Im Geleitzug der Bundes-SPD mussten die Sozialdemokraten im Nordosten schmerzhafte Verluste hinnehmen. Mit 12,4 Prozent fuhr die Partei von Ministerpräsidentin Manuela Schwesig ihr bislang schlechtestes Bundestagswahl-Ergebnis ein. Sie landete hinter der CDU nur noch auf Platz drei, die in MV 17,8 Prozent erzielte. Diese schnitt schlechter ab als die Bundespartei insgesamt und erreichte nicht die angestrebte deutliche Verbesserung gegenüber 2021, als 17,4 Prozent auf ihr Konto gingen.
Die Nordost-Linke erreichte 12,0 Prozent der Stimmen und wird damit auch im neuen Bundestag vertreten sein. Das in Rostock angestrebte Direktmandat verfehlte die Partei allerdings knapp. Das Bündnis Sahra Wagenknecht kam im Nordosten auf 10,6 Prozent, blieb bundesweit aber unter der Fünf-Prozent-Marke und verpasste so den Sprung in den Bundestag. Die Grünen büßten im Nordosten ein und kamen auf 5,4 Prozent. Die FDP erlitt gegenüber 2021 massive Verluste und sackte auf 3,2 Prozent ab.

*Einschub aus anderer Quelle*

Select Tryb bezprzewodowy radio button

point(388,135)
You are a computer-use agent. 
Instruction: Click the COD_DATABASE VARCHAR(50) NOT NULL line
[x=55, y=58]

Bundesweit siegt Union klar vor AfD
Bundesweit sind CDU und CSU mit ihrem Kanzlerkandidaten Friedrich Merz klar stärkste Kraft geworden. Nach Auszählung aller Stimmen kommt die Partei mit ihrem Kanzlerkandidaten Friedrich Merz auf 28,6 Prozent. Auf Platz zwei kommt die AfD, die ihr Ergebnis auf 20,8 Prozent verdoppelt. Die SPD von Kanzler Olaf Scholz stürzt dramatisch ab und erzielt mit 16,4 Prozent ihr schlechtestes Bundestags-Wahlergebnis seit 1949. Die Grünen verlieren leicht und kommen auf 11,6 Prozent. Die Linke steigerte sich deutlich auf 8,8 Prozent. Die FDP halbierte ihr Ergebnis und fliegt mit 4,3 Prozent aus Bundestag.
In Mecklenburg-Vorpommern reichte die Stimmung am Wahlabend von Jubel bei der AfD über verhaltene Sektlaune bei der CDU bis zu Katerstimmung bei der Regierungspartei SPD. „Die Union ist in etwa so stark wie SPD und Grüne zusammen, gegenüber der letzten Bundestagswahl konnten wir deutlich zulegen“, sagte der CDU-Landesvorsitzende Daniel Peters mit Blick auf das Bundesergebnis.
AfD sieht ihr Ergebnis als historisch
Der AfD-Landesvorsitzende Leif-Erik Holm nannte das Abschneiden seiner Partei historisch. „Keine andere Partei hat so stark dazugewonnen wie wir. Der ganze Osten ist blau“, sagte Holm. Das Ergebnis sei das „Ende der links-grünen Dominanz.“ Die Bürger hätten unmissverständlich klargemacht, dass sie eine Politikwende in Deutschland wollten.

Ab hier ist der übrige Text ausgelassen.